*DESCRIPTION OF THE TASK:* Would you return exactly the lines below from the line with "This screenshot has height=671, width=883." through the line with "The image size is (1002, 628).", both included, and nothing else, leaving out the pictures?

*Stored data:*
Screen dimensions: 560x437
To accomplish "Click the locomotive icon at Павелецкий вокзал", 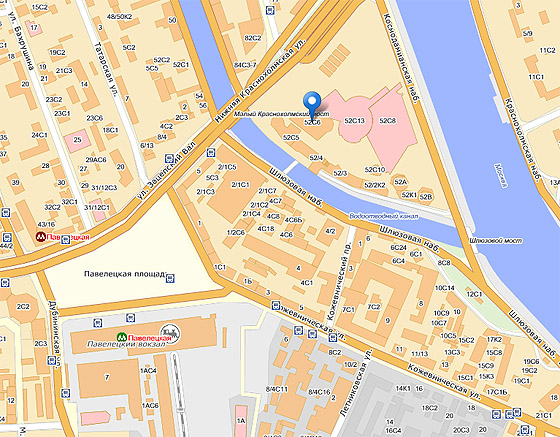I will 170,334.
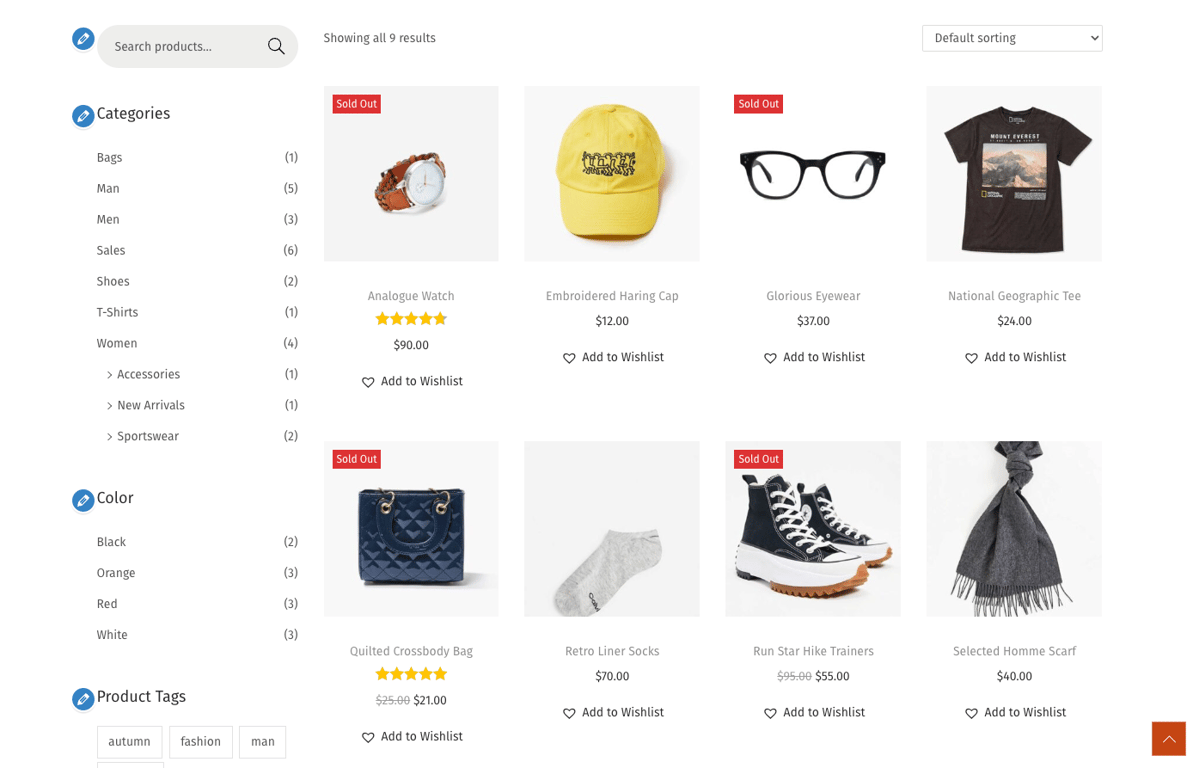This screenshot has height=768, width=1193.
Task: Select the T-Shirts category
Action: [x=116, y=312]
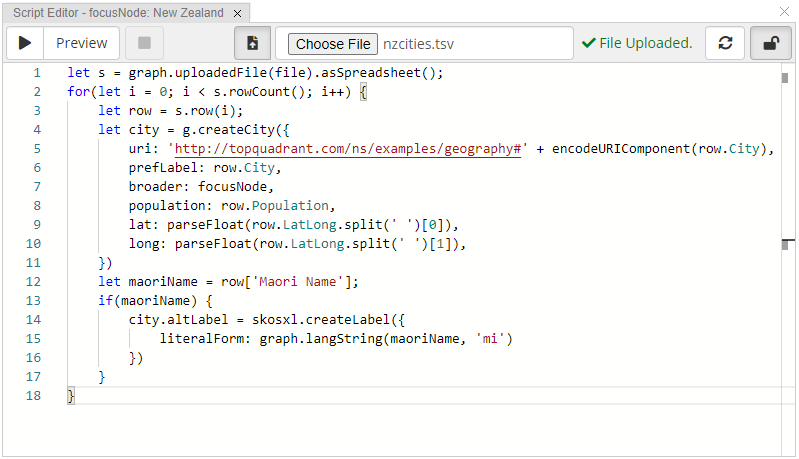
--
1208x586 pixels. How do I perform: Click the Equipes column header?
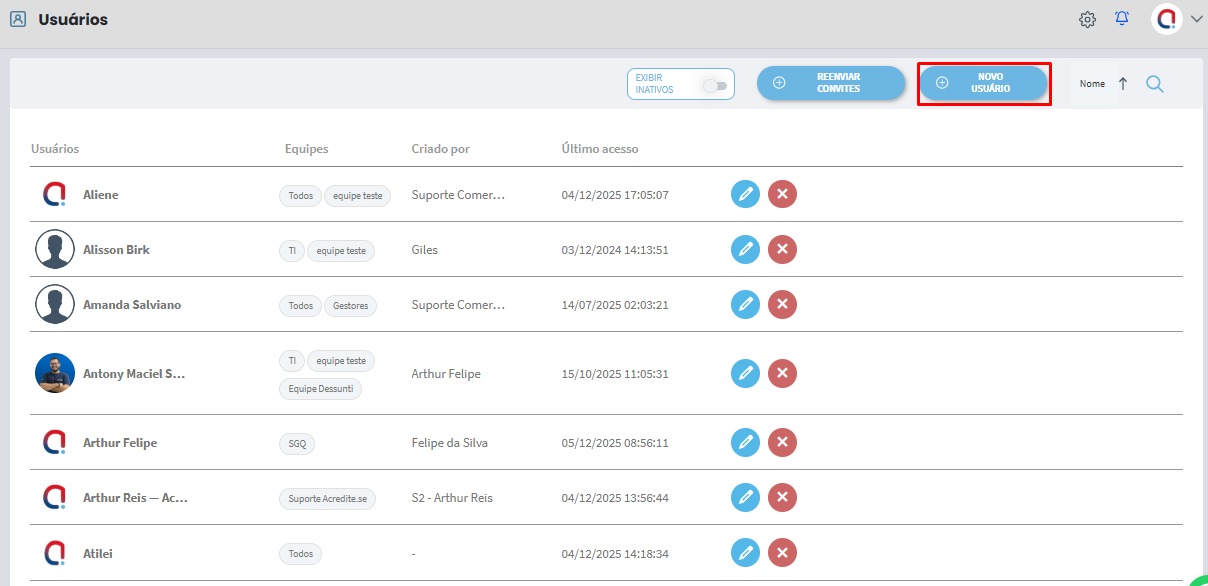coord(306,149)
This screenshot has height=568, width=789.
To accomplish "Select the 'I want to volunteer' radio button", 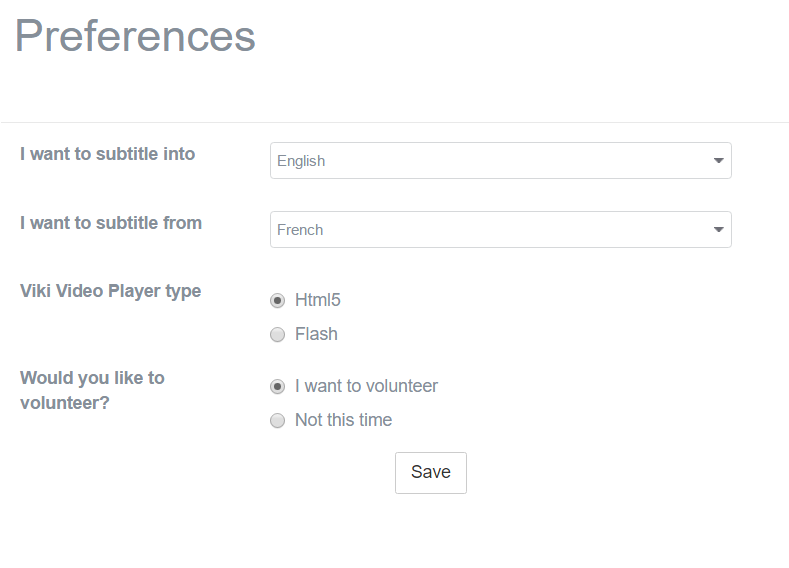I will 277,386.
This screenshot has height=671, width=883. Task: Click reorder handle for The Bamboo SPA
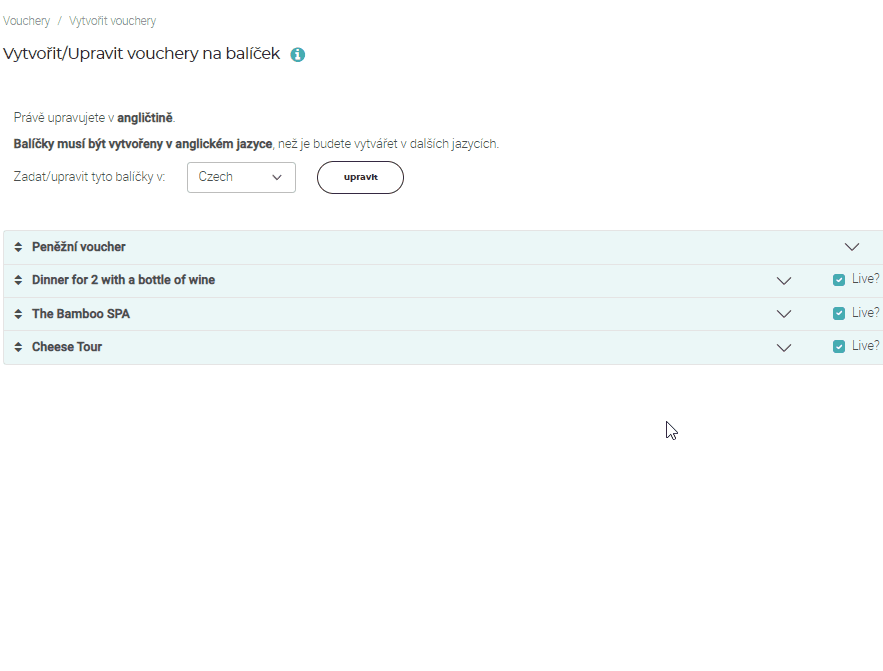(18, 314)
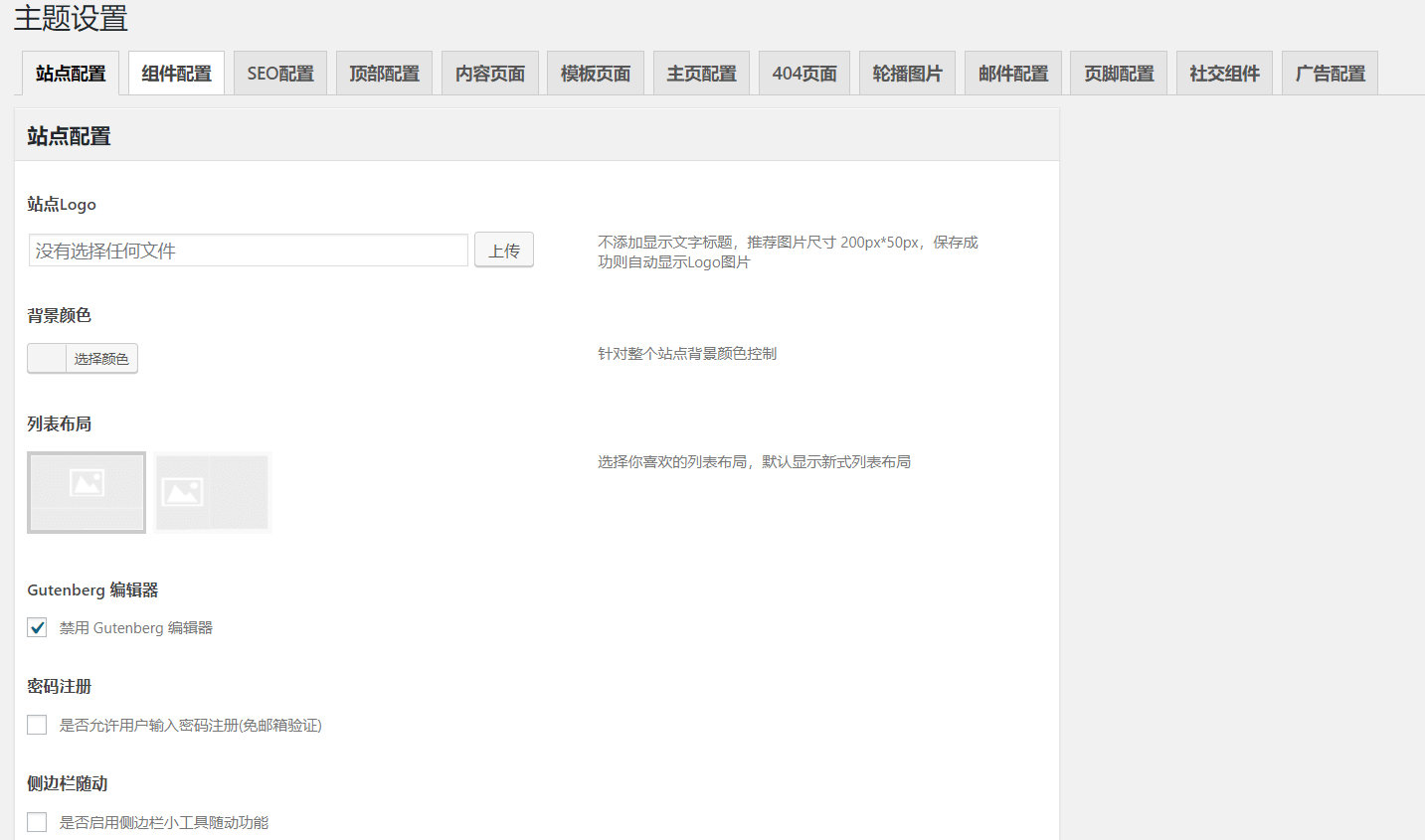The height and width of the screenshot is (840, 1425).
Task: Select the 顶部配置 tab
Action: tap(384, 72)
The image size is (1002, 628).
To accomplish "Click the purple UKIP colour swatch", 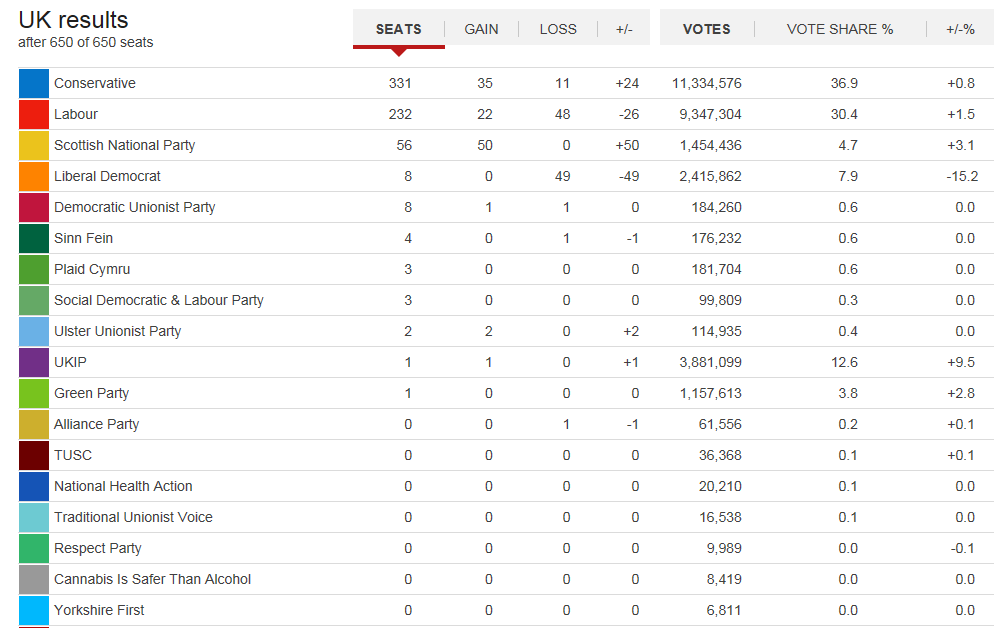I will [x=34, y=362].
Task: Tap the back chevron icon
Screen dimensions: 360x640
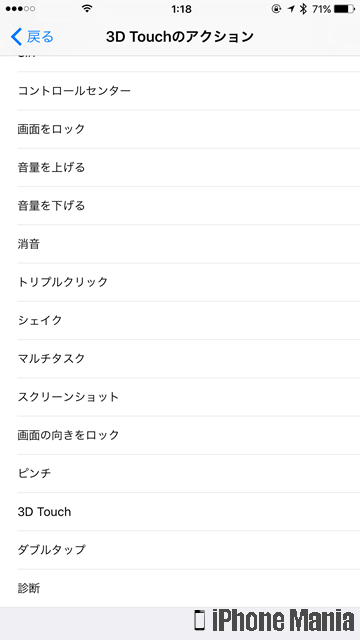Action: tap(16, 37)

*RESPONSE AREA:*
This screenshot has height=671, width=883. Task: Click reorder handle for The Bamboo SPA
(18, 314)
The height and width of the screenshot is (840, 1425).
Task: Select the 顶部配置 tab
Action: tap(384, 72)
The image size is (1002, 628).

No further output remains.